**Selected extract:**
^^^^

Ken learnt his (rather good) English from the Harry Potter movies. “You talk like Harry”, he enthused. I’d got to the Grand Palace before the crowds, bought a ticket and spent some time with the “Emerald Buddha” (those who discovered him thought he was made of emerald as they’d never heard of jade, and the name stuck). He has three costume changes: hot season, rainy season and cold season.
I decided to get a guide. The place was huge and, unlike Wat Pho, information boards were non-existent. Signed up for the free tour (which wasn’t advertised), and I was the only one. So it was just me and Harry. I mean, Ken.
The temple of the Grand Palace has no monks as it is a royal temple, so is a mixture of religion (ordination room, Buddhist shrine) and royalty (buildings to house the accoutrements and remains of past kings).

^^^^

**Dataset entries:**
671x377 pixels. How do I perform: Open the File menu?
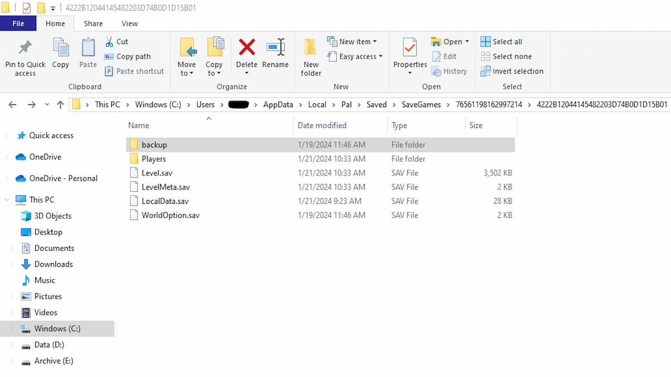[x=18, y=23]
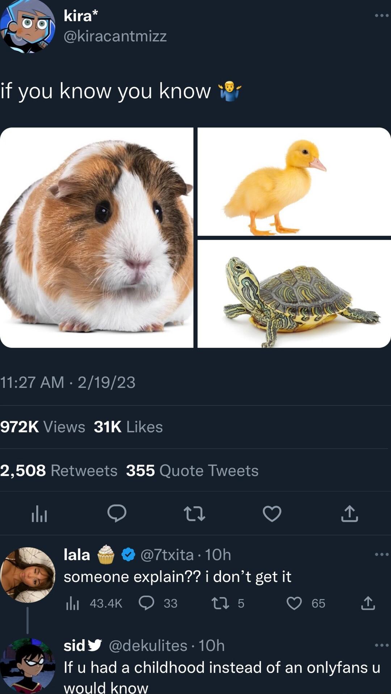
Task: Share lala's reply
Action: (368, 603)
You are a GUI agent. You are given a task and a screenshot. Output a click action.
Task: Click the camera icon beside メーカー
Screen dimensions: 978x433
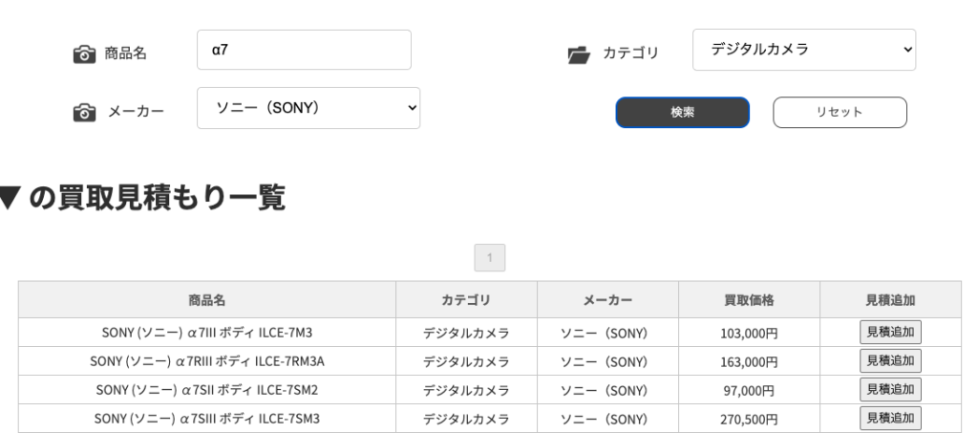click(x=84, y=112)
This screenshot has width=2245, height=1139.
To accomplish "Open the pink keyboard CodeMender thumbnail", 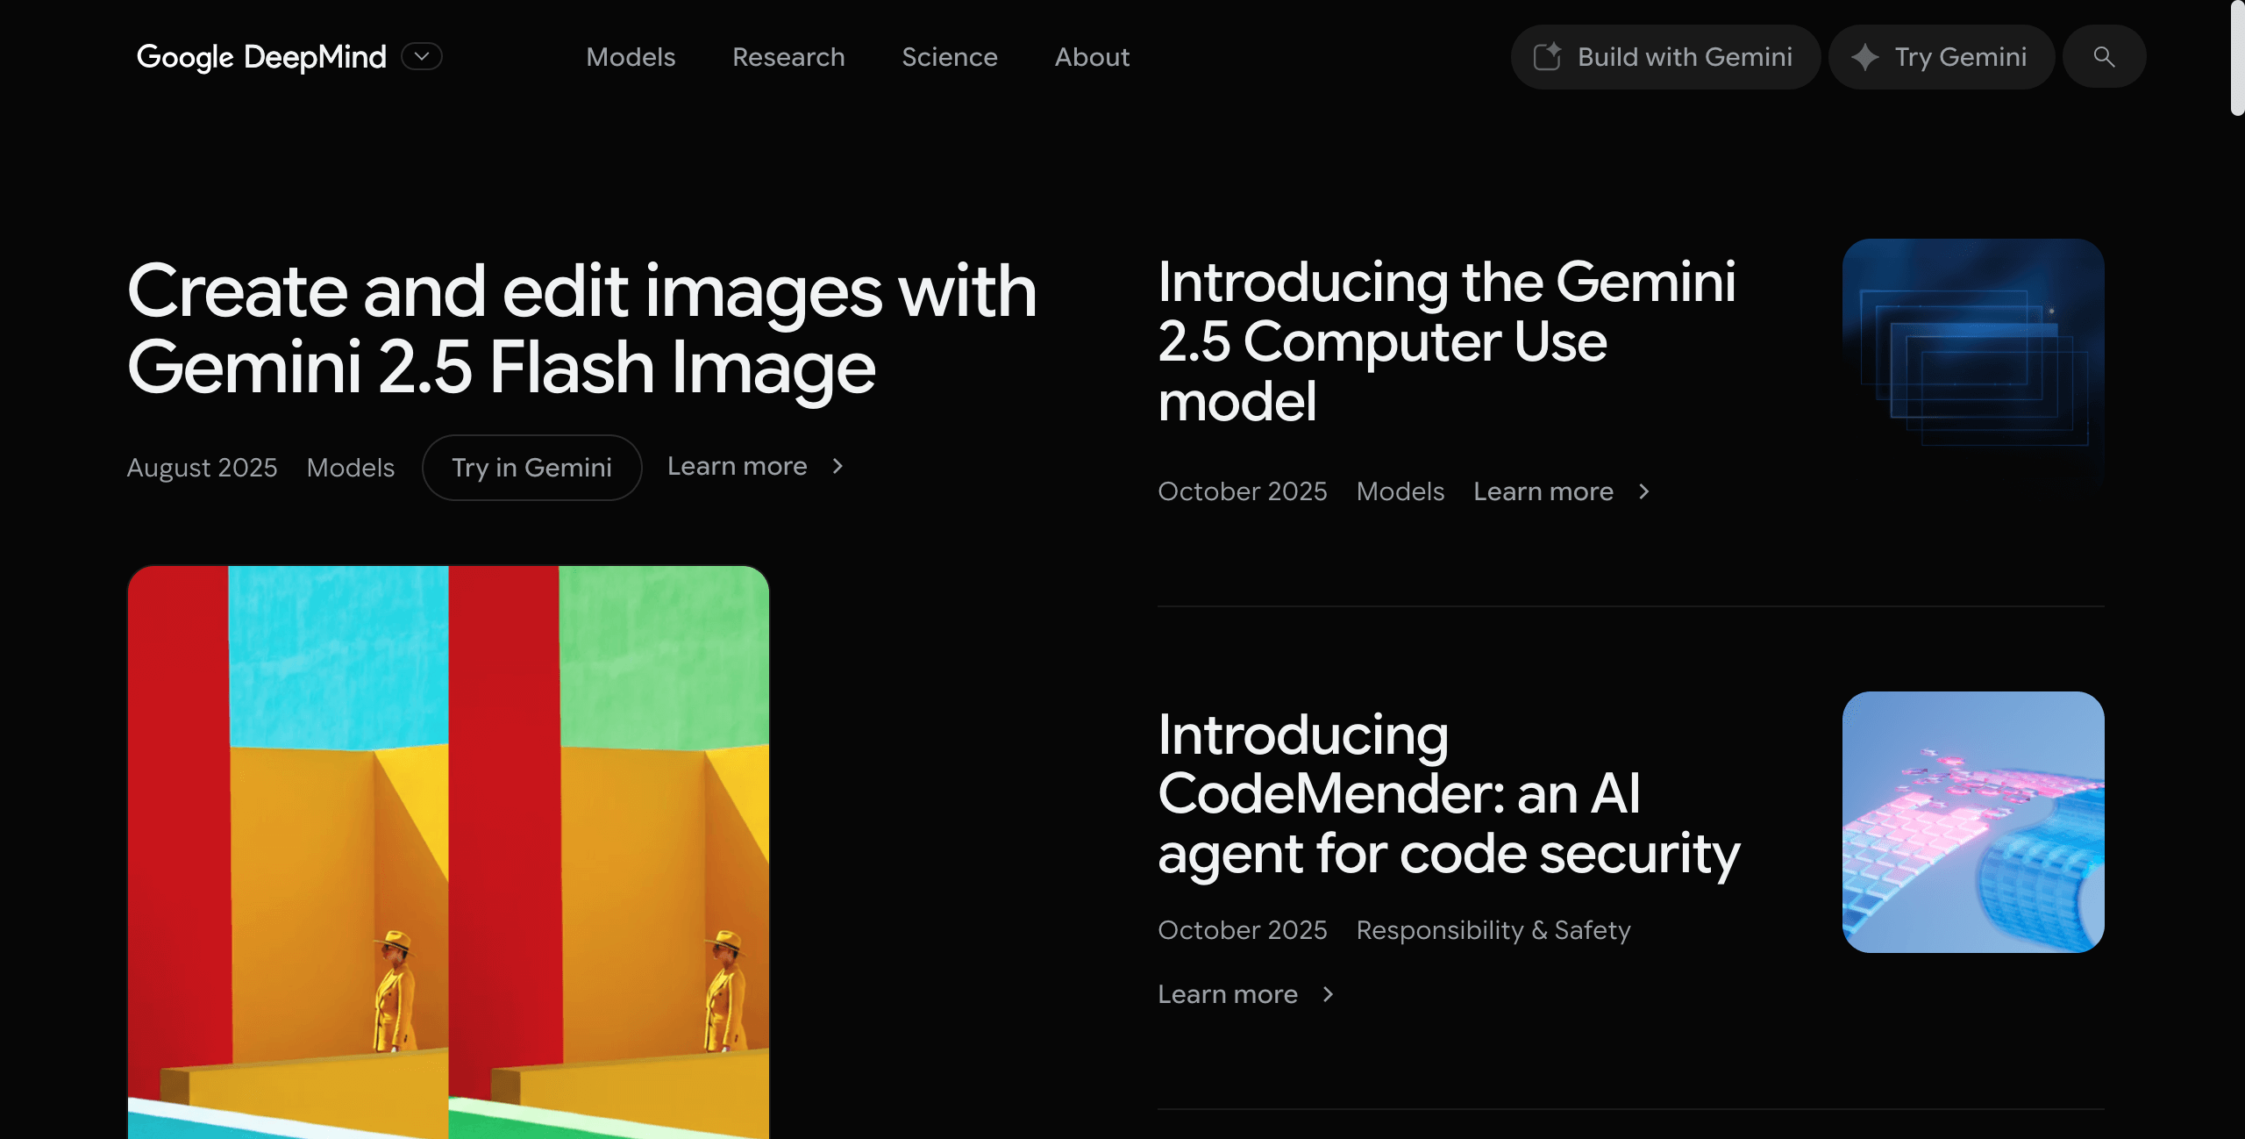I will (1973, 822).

^^^^

**Required action A:** Rewrite the stretch of the Grand Palace passage from "The temple of" through "of past kings).", substituting "ordination hall" for "ordination room".
**Required action B:** Please pick up the Grand Palace passage after its last sentence and carry it on.

**Result A:**
The temple of the Grand Palace has no monks as it is a royal temple, so is a mixture of religion (ordination hall, Buddhist shrine) and royalty (buildings to house the accoutrements and remains of past kings).

**Result B:**
It was originally built in wood, due to lack of funds, by King Rama I. By the time his grandson (King Rama III – they display a distinct lack of imagination when naming their offspring) reigned, Siam was more prosperous due to trade with China, and he had it covered with gold leaf (which only took three years to complete because everyone came to help), and then “jewels” (glass). Four colours of glass represent the four elements: red (fire), blue (water), silver (air) and yellow (earth):
Around the temple are galleries (much like “cloisters”) with “the world’s longest painting” (according to Ken; according to Google that’s in Eritrea) depicting the story of how the queen was captured by demons and humans enlisted help of monkeys (who could make themselves super-strong and grow three extra pairs of arms) to defeat them and rescue her. School children learn the story and study sections of it much like our nativity story and the Bible.
There was also a rather impressive model of Angkor Wat (the main attraction in Cambodia) as it used to “belong” to Siam (when they invaded Cambodia; it was then subsequently invaded by the French):

The main residential building of the Grand Palace itself is built in the French style, supposedly to show more developed nations that “they could do it, too”. At this point Ken also referred to Buckingham Palace.

The princess doesn’t live in the main building, but a plainer edifice behind it, as she married a commoner, thus diluting the royal blood line – whilst she retains her title, none of her offspring have royal status (in fact, her son was killed in the tsunami, and did not get a royal burial).
And then Ken pointed to it – an imitation Buckingham Palace… but it’s in Thailand, so the king had a Thai roof put on it. And it has a French interior.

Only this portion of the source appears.